··· Records provided

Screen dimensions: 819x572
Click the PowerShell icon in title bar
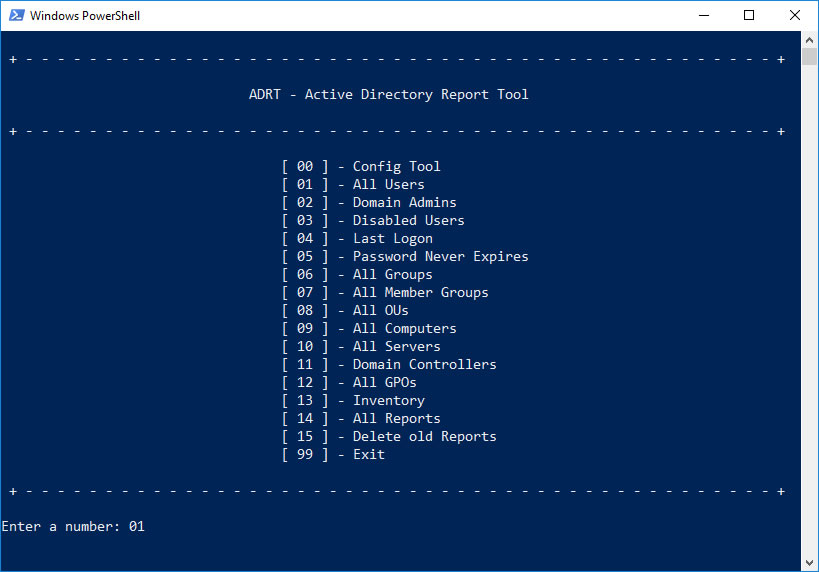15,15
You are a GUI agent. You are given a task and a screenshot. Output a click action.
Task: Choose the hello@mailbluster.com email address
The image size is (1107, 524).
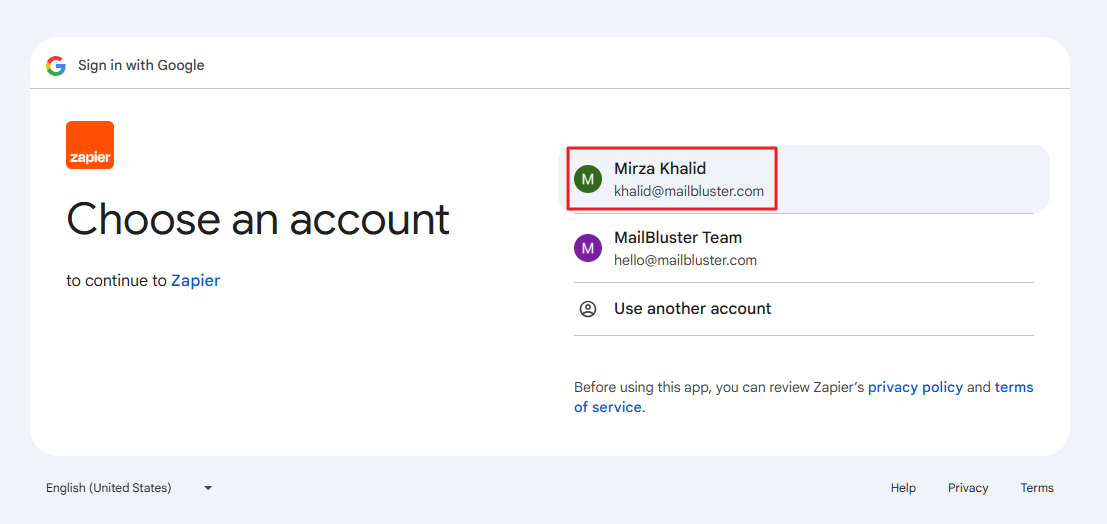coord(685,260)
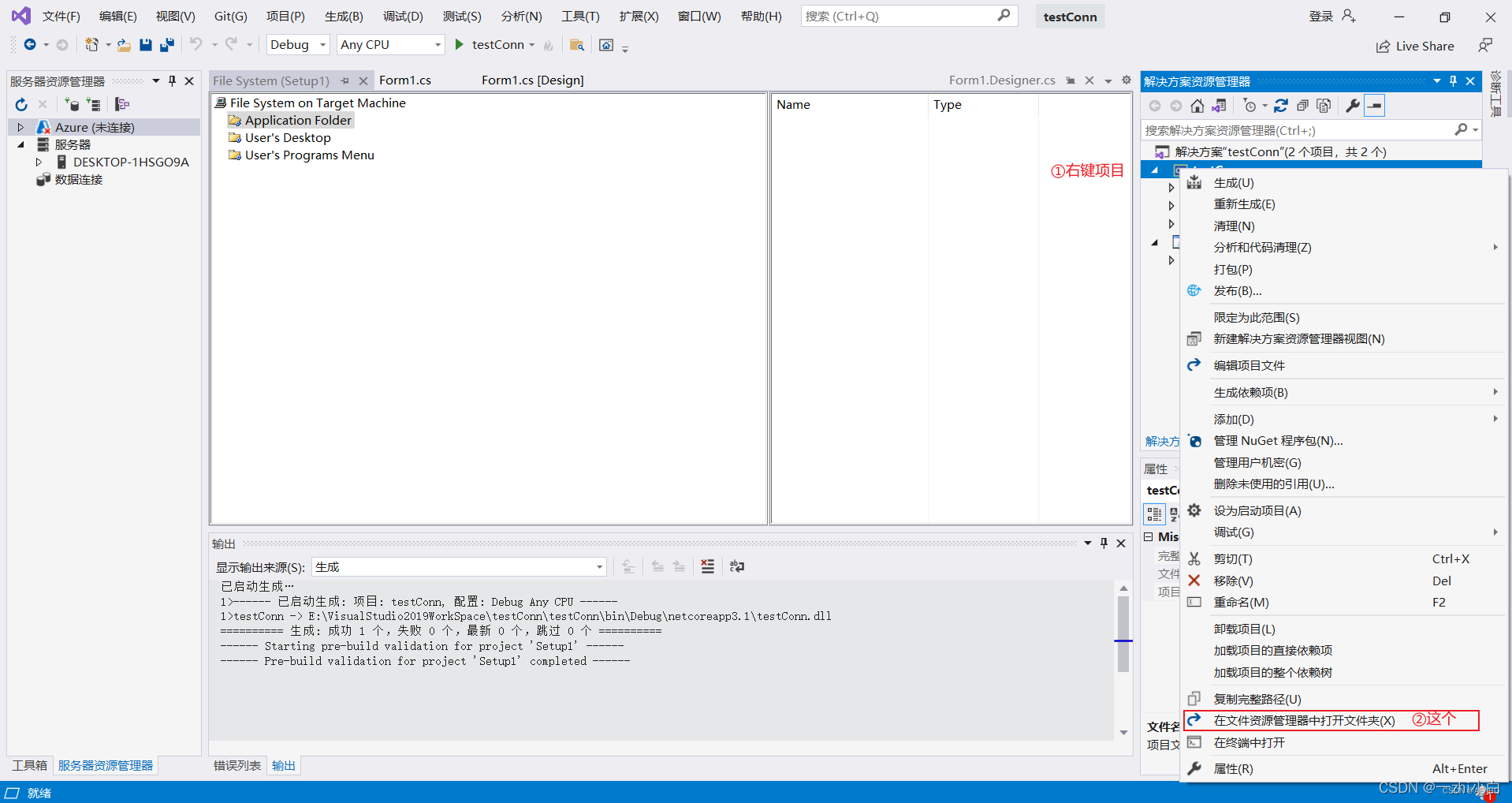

······

■ **What you are asked to do**: Count the lines of the entries that contain the string "action", treating uppercase and lowercase as distinct. Reply with the number alone.

■ **Exercise output**: 1